Start of PROVIDED DATA

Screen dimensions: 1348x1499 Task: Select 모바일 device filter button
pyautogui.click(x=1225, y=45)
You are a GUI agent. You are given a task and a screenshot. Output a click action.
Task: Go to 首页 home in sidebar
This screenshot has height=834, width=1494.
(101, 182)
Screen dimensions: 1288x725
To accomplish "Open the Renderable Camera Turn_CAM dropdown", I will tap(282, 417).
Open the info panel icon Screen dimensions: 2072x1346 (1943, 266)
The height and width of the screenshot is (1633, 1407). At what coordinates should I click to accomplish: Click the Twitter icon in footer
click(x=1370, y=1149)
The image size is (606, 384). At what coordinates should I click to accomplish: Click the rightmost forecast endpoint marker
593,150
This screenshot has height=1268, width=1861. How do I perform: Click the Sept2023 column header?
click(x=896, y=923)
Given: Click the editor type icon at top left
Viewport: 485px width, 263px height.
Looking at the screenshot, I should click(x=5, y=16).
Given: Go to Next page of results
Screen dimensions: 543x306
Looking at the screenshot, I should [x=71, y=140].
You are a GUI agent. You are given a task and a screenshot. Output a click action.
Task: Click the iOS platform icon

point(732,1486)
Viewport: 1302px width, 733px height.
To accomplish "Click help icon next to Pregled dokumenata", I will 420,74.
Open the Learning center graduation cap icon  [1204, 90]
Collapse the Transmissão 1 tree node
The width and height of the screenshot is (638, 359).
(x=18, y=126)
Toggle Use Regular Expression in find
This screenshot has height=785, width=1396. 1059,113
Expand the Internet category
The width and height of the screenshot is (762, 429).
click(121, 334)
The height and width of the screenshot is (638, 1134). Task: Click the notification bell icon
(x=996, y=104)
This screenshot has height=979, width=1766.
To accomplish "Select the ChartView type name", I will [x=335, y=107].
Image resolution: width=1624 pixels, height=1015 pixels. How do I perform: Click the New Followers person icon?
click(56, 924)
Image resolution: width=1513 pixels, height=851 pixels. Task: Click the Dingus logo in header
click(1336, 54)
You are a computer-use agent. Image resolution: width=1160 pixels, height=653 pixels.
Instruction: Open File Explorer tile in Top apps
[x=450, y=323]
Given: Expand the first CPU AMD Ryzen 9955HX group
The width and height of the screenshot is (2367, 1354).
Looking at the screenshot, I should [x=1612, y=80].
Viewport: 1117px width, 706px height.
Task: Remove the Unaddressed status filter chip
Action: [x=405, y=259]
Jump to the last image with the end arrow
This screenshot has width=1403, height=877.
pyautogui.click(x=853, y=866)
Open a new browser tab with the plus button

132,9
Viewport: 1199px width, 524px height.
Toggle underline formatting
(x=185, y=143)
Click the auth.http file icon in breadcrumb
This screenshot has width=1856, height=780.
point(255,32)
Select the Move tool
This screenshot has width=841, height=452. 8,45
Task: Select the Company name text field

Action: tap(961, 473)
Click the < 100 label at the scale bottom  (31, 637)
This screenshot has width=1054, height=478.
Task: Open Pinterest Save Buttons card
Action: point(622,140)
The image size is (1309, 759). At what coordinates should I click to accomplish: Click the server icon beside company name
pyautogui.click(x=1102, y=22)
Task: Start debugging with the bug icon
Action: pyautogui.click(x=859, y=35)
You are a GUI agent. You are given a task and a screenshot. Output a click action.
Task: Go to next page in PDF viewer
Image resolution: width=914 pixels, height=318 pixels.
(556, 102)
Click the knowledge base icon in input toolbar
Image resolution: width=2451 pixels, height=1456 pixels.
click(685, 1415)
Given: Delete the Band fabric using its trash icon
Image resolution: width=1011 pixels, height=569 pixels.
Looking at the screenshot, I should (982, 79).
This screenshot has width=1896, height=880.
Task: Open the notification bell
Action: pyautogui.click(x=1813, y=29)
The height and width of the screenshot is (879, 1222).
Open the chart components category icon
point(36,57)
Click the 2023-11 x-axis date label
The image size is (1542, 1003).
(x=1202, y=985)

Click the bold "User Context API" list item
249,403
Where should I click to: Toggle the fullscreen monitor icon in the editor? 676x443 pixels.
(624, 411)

End of PROVIDED DATA

TASK DETAILS ▸ Nothing in the data may be left out; copy every line exactly.

FINISHED EXERCISE ▸
Screen dimensions: 1348x1499 Task: Select 모바일 device filter button
pyautogui.click(x=1225, y=45)
You are a GUI agent. You are given a task and a screenshot. Output a click action.
Task: Go to 首页 home in sidebar
This screenshot has height=834, width=1494.
(101, 182)
Screen dimensions: 1288x725
To accomplish "Open the Renderable Camera Turn_CAM dropdown", I will tap(282, 417).
Open the info panel icon Screen dimensions: 2072x1346 (1943, 266)
The height and width of the screenshot is (1633, 1407). At what coordinates should I click to accomplish: Click the Twitter icon in footer
click(x=1370, y=1149)
The image size is (606, 384). At what coordinates should I click to accomplish: Click the rightmost forecast endpoint marker
593,150
This screenshot has height=1268, width=1861. How do I perform: Click the Sept2023 column header?
click(x=896, y=923)
Given: Click the editor type icon at top left
Viewport: 485px width, 263px height.
Looking at the screenshot, I should click(x=5, y=16).
Given: Go to Next page of results
Screen dimensions: 543x306
Looking at the screenshot, I should [x=71, y=140].
You are a GUI agent. You are given a task and a screenshot. Output a click action.
Task: Click the iOS platform icon

point(732,1486)
Viewport: 1302px width, 733px height.
To accomplish "Click help icon next to Pregled dokumenata", I will 420,74.
Open the Learning center graduation cap icon  [1204, 90]
Collapse the Transmissão 1 tree node
The width and height of the screenshot is (638, 359).
(x=18, y=126)
Toggle Use Regular Expression in find
This screenshot has height=785, width=1396. 1059,113
Expand the Internet category
The width and height of the screenshot is (762, 429).
click(121, 334)
The height and width of the screenshot is (638, 1134). Task: Click the notification bell icon
(x=996, y=104)
This screenshot has height=979, width=1766.
To accomplish "Select the ChartView type name", I will [x=335, y=107].
Image resolution: width=1624 pixels, height=1015 pixels. How do I perform: Click the New Followers person icon?
click(56, 924)
Image resolution: width=1513 pixels, height=851 pixels. Task: Click the Dingus logo in header
click(1336, 54)
You are a computer-use agent. Image resolution: width=1160 pixels, height=653 pixels.
Instruction: Open File Explorer tile in Top apps
[x=450, y=323]
Given: Expand the first CPU AMD Ryzen 9955HX group
The width and height of the screenshot is (2367, 1354).
Looking at the screenshot, I should [x=1612, y=80].
Viewport: 1117px width, 706px height.
Task: Remove the Unaddressed status filter chip
Action: [x=405, y=259]
Jump to the last image with the end arrow
This screenshot has width=1403, height=877.
pyautogui.click(x=853, y=866)
Open a new browser tab with the plus button

132,9
Viewport: 1199px width, 524px height.
Toggle underline formatting
(x=185, y=143)
Click the auth.http file icon in breadcrumb
This screenshot has width=1856, height=780.
point(255,32)
Select the Move tool
This screenshot has width=841, height=452. 8,45
Task: Select the Company name text field

Action: tap(961, 473)
Click the < 100 label at the scale bottom  (31, 637)
This screenshot has width=1054, height=478.
Task: Open Pinterest Save Buttons card
Action: point(622,140)
The image size is (1309, 759). At what coordinates should I click to accomplish: Click the server icon beside company name
pyautogui.click(x=1102, y=22)
Task: Start debugging with the bug icon
Action: pyautogui.click(x=859, y=35)
You are a GUI agent. You are given a task and a screenshot. Output a click action.
Task: Go to next page in PDF viewer
Image resolution: width=914 pixels, height=318 pixels.
(556, 102)
Click the knowledge base icon in input toolbar
Image resolution: width=2451 pixels, height=1456 pixels.
click(685, 1415)
Given: Delete the Band fabric using its trash icon
Image resolution: width=1011 pixels, height=569 pixels.
Looking at the screenshot, I should (982, 79).
This screenshot has width=1896, height=880.
Task: Open the notification bell
Action: pyautogui.click(x=1813, y=29)
The height and width of the screenshot is (879, 1222).
Open the chart components category icon
point(36,57)
Click the 2023-11 x-axis date label
The image size is (1542, 1003).
(x=1202, y=985)

Click the bold "User Context API" list item
249,403
Where should I click to: Toggle the fullscreen monitor icon in the editor? 676x443 pixels.
(624, 411)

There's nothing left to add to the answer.